ADAPT'13
The 3rd International Workshop on Adaptive Self-tuning Computing Systems
January 22nd, 2013, Berlin, Germany
(co-located with HiPEAC 2013)
January 22nd, 2013, Berlin, Germany
(co-located with HiPEAC 2013)
sponsored by
ADAPT'13 Program
This is the full program (acceptance rate 54%). All the papers can be downloaded from the ACM digital library.Click on the title to see the abstract or expand/hide all.
Congratulations to the two winners of the Nvidia best paper/presentation award.
Session 1: 14:00-14:55
14:00 ▶ Keynote Talk: Autotuning Recursive Functions (sponsored by Microsoft Research)Markus Pueschel (ETHZ, Switzerland)
▶ slides
Automatic performance tuning often involves search in a set of alternative implementations to find the fastest. The search space is usually huge and hence the search is costly. This may be bearable in offline tuning (e.g., ATLAS) that is performed during installation but becomes cumbersome in online tuning (e.g., FFTW) that is performed at runtime since the input size is required. We argue that machine learning can solve this problem and should be added to the portfolio of performance tuning tools. As examples we show two machine learning techniques, one known and one novel, applied to tuning in recursive search spaces.
Session 2: 14:55-16:00
14:55 ▶ Application-Level Voltage and Frequency Tuning Of Multi-Phase Program on the SCC
With the technology advancement, we are quickly progressing towards the many-core era. Corresponding to this shift, techniques on how we program such chip are beginning to change. The Single-Chip Cloud Computer (SCC) is an experimental processor created by Intel Labs. When programmer is given direct control over the frequency and voltage of the cores, ideally we want to identify the phases of the program based on their computation intensity and associate frequency and voltage configuration correspondingly. In order to achieve power and energy saving in this way, however, we need to search through the entire domain of various voltage and frequency combinations supported by the chip, which is a daunting task. In this study, we propose to employ two popular optimization algorithms, i.e., Differential Evolution and Nelder-Mead Simplex, to help identifying the best configuration corresponding to various metrics, i.e., execution time, power, energy, and energy-delay product (EDP). Our experimental evaluation shows that, with a large search space of possible combinations, we can identify the configuration that provides the best result for each specific metric, which aids the tuning for individual phases.

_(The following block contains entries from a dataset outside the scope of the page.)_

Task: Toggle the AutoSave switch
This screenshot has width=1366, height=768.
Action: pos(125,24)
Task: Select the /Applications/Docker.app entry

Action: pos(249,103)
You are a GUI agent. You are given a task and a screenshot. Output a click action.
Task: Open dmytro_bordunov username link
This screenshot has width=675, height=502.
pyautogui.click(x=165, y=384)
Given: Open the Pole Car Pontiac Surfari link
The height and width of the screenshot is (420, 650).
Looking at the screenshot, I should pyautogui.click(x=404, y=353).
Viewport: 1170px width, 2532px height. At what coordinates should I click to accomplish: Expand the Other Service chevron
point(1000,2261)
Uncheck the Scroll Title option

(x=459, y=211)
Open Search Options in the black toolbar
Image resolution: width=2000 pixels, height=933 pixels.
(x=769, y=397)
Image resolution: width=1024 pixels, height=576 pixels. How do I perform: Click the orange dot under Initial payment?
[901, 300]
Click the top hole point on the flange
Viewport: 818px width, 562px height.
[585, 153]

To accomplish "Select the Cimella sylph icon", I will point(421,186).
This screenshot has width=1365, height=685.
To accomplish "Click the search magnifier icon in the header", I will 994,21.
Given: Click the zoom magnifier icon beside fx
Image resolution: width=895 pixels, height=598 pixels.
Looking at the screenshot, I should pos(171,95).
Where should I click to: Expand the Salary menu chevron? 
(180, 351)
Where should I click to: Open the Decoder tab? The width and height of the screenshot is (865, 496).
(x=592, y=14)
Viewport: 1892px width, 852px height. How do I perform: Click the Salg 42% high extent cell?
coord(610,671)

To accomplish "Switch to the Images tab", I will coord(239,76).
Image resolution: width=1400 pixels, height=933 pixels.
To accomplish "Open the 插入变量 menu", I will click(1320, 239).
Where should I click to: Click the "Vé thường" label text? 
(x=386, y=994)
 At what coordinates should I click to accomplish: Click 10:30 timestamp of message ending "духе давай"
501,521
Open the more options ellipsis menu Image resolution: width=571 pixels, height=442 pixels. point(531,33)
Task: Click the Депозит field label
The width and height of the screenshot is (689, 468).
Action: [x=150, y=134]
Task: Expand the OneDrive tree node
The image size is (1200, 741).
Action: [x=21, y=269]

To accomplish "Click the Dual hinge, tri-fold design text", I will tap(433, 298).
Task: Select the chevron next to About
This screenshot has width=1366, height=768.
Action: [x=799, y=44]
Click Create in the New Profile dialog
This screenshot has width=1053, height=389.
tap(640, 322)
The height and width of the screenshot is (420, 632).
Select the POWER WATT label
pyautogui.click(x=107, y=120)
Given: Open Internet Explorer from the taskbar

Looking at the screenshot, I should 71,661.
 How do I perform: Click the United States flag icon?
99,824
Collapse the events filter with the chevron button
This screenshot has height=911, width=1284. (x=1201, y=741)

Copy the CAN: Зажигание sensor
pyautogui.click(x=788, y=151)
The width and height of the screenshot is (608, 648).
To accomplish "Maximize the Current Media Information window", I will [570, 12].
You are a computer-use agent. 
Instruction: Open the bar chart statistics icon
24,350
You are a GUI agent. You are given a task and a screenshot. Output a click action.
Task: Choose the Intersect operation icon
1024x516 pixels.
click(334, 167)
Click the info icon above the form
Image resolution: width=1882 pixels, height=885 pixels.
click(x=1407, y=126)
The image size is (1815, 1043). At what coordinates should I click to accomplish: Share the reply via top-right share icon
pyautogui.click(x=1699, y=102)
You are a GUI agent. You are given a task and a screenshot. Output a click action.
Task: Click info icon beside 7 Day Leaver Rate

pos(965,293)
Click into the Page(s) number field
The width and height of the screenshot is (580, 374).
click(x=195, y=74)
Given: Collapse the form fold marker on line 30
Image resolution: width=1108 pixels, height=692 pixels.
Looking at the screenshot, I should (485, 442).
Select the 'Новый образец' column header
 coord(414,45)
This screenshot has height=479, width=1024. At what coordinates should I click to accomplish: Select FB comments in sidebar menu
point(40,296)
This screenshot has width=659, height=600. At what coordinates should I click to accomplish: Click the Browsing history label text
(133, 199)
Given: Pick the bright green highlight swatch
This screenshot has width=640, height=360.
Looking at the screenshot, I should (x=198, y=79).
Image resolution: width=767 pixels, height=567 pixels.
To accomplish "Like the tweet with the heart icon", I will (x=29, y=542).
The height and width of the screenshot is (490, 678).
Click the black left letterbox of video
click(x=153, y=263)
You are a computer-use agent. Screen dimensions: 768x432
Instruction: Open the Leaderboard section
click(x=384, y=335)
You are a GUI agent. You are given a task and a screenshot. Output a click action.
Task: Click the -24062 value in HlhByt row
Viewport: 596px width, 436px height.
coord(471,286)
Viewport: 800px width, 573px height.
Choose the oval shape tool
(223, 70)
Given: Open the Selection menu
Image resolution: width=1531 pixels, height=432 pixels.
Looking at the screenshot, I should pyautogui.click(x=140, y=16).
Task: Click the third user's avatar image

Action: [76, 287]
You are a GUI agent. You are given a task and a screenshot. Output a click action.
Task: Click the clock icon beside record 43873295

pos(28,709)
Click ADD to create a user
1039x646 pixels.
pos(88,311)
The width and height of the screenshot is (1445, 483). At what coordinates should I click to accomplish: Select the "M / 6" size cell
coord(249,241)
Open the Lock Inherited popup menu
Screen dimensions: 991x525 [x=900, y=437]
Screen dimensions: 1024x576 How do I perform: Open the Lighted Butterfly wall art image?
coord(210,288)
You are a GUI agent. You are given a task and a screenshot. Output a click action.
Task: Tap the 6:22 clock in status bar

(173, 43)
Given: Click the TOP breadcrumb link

15:20 ▶ Bio-inspired Self-Tuning Mechanism for Distributed Computing
A self-adapt/tuning approach for distributed systems is presented. It is unique to other existing approaches for software adaptation because it introduces the notions of differentiation, in cellular slime molds, e.g., dictyostelium discoideum, into real distributed systems. When an agent delegates a function to another agent coordinating with it, if the former has the function, this function becomes less-developed and the latter’s function becomes well-developed in the sense that the computational resources assigned to functions are changed according to the undertaking/delegation of functions in agents from/to other agents. The approach is useful to manage and adapt distributed systems in a self-organizing and scalable mannar.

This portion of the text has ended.